C'était une espèce d'humanoïde à la peau sur les os, blafarde, squameuse et glabre. La chose possédait six membres aux allures d'échasses, dotés de griffes recourbées, prêtes à cingler l'air et la chair. La créature hurla, un cri aussi strident qu'un dérapage de voiture, découvrant une bouche s'ouvrant en croix, remplie de dents tordues et inégales. Mais qu'est-ce que c'est que ça ? se dit Ludwig, avant d'éviter de justesse un nouveau coup ; le monstre était terriblement rapide, et son allonge le rendait bien plus dangereux.

Soudain, Saulia arriva à la rescousse en hurlant avec courage, une chaise à la main pour frapper la créature. Cette dernière bascula sous le coup, désavantagée par ses longues jambes. Cette action héroïque laissa le temps à Ludwig de sortir son arme, un Glock de dernière génération, et il tira un coup.

Le monstre chancela.

Il en tira un deuxième.

La créature hurla de douleur, rua pour assomer Saulia, avant de bondir vers le tireur.

Il tira autant de balles que possible. Les coups de feu étaient assourdissants, le six-pattes recula sous l'effet des impacts, mais aucune blessure n'était visible sur son corps, et le monstre gronda avant de repartir à l'assaut avec une violence renouvelée.

La griffe fut trop véloce, la douleur et le sang jaillirent de son épaule à demi arrachée. Ludwig grogna ; il avait déjà connu pire, mais, bordel, ça faisait un mal de chien ! Et son bras était désormais inutilisable, donc pas question de se déboîter l'autre en utilisant son Glock. Désormais à la merci de ce brutal et inopiné visiteur, il n'avait plus aucune solution. Il jeta un œil par-dessous la créature : Saulia était au sol, inanimée. Ludwig devait donc occuper ce monstre le temps que l'alarme ou les caméras préviennent les autorités.

Tant pis pour mon bras, se dit-il en prenant son pistolet semi-automatique à une main. Il tira une fois, repoussant la créature, mais le recul lui arracha un spasme de douleur. La chose en face de lui semblait comprendre sa tactique, aussi resta-t-elle à le regarder avec ses yeux jaunes de grenouille. Comment allait-il faire pour se débarrasser d'un monstre à l'épreuve des balles ?

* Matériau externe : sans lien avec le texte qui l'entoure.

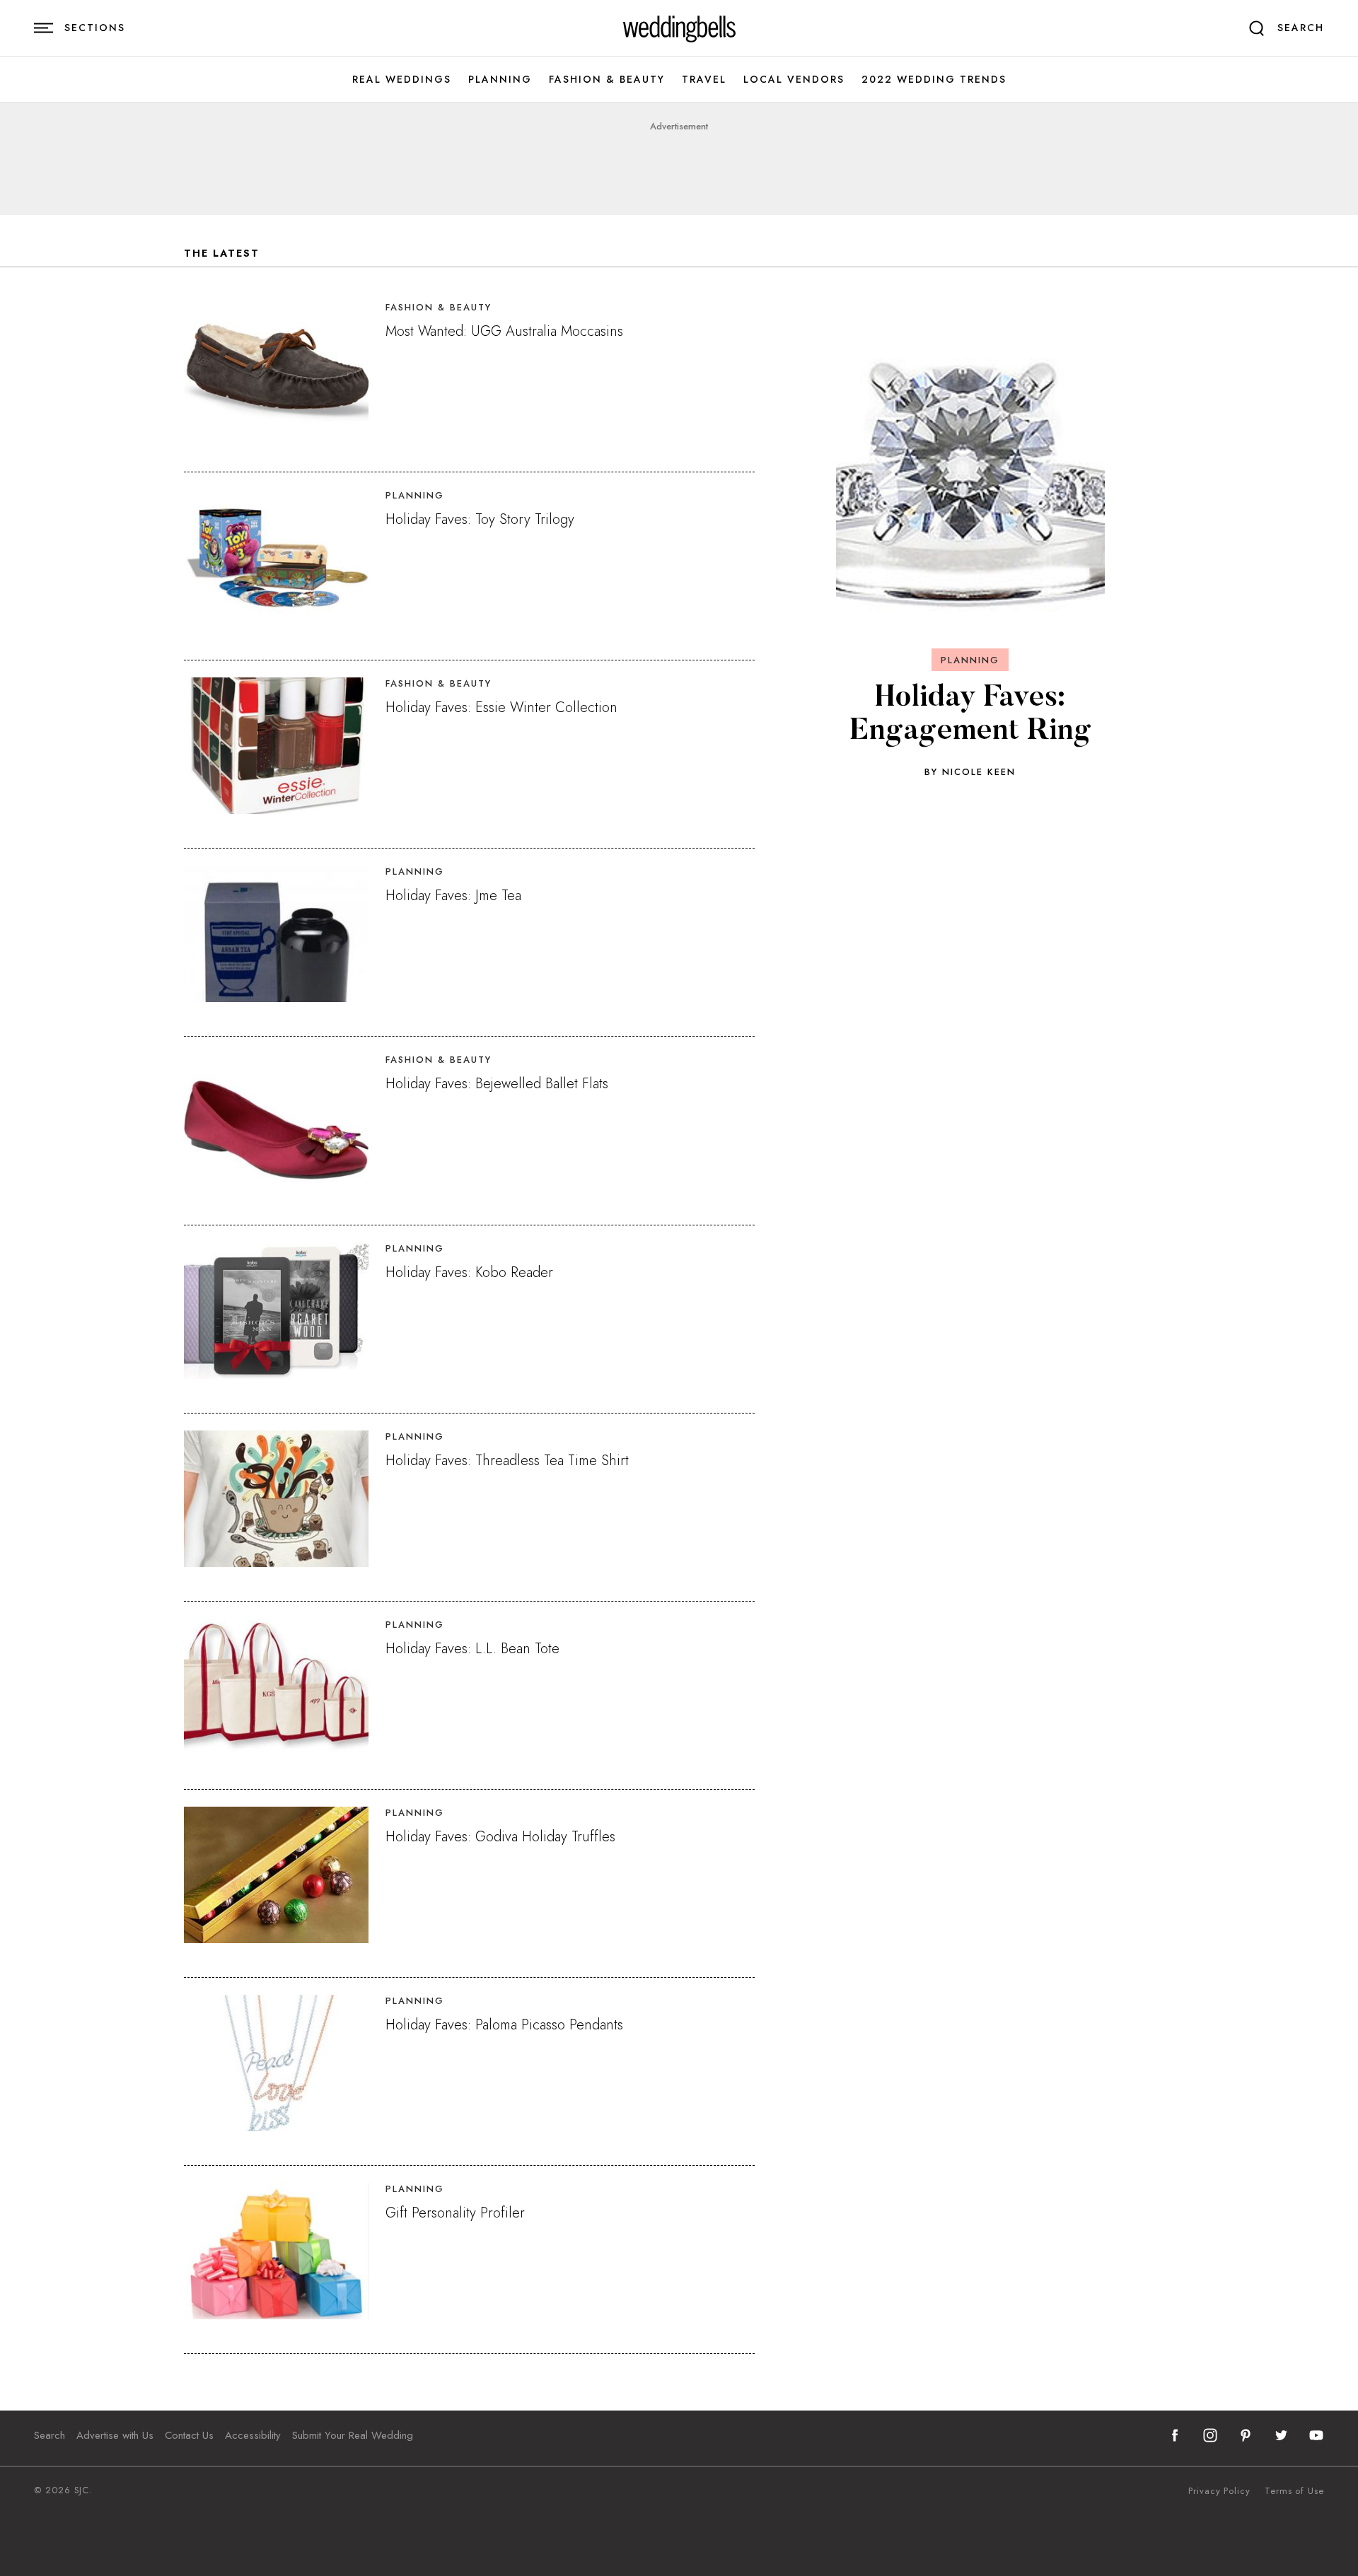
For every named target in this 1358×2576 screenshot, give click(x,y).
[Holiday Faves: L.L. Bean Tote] (276, 1687)
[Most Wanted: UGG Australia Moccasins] (276, 369)
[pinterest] (1245, 2435)
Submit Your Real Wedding (352, 2435)
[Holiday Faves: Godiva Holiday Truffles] (276, 1875)
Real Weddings (401, 79)
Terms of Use (1294, 2491)
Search (49, 2435)
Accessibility (253, 2435)
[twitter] (1280, 2435)
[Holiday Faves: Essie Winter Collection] (276, 745)
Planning (500, 79)
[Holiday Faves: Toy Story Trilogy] (276, 557)
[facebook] (1174, 2435)
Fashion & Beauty (607, 79)
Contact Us (189, 2435)
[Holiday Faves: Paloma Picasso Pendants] (276, 2063)
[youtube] (1316, 2435)
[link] (679, 28)
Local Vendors (794, 79)
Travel (704, 79)
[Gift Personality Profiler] (276, 2251)
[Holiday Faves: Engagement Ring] (970, 480)
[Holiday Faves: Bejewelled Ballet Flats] (276, 1122)
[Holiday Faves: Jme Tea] (276, 934)
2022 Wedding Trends (933, 79)
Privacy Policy (1219, 2491)
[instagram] (1210, 2435)
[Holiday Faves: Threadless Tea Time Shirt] (276, 1498)
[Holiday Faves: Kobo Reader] (276, 1310)
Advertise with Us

 Tout à coup, une sorte d'ombre jaillit au dessus de la créature, et l'avala avec un bruit de raclement.

Éberlué, Ludwig saisit tout de même qu'il avait affaire à un sortilège. Mais qui… ? Il se releva tant bien que mal, quand il entendit une voix derrière lui :

— Vous essayez de tuer un habitant des Limbes avec une arme physique ? Je ne sais pas si vous êtes courageux… ou juste idiot.

Il se retourna, et croisa le regard améthyste d'une jeune femme.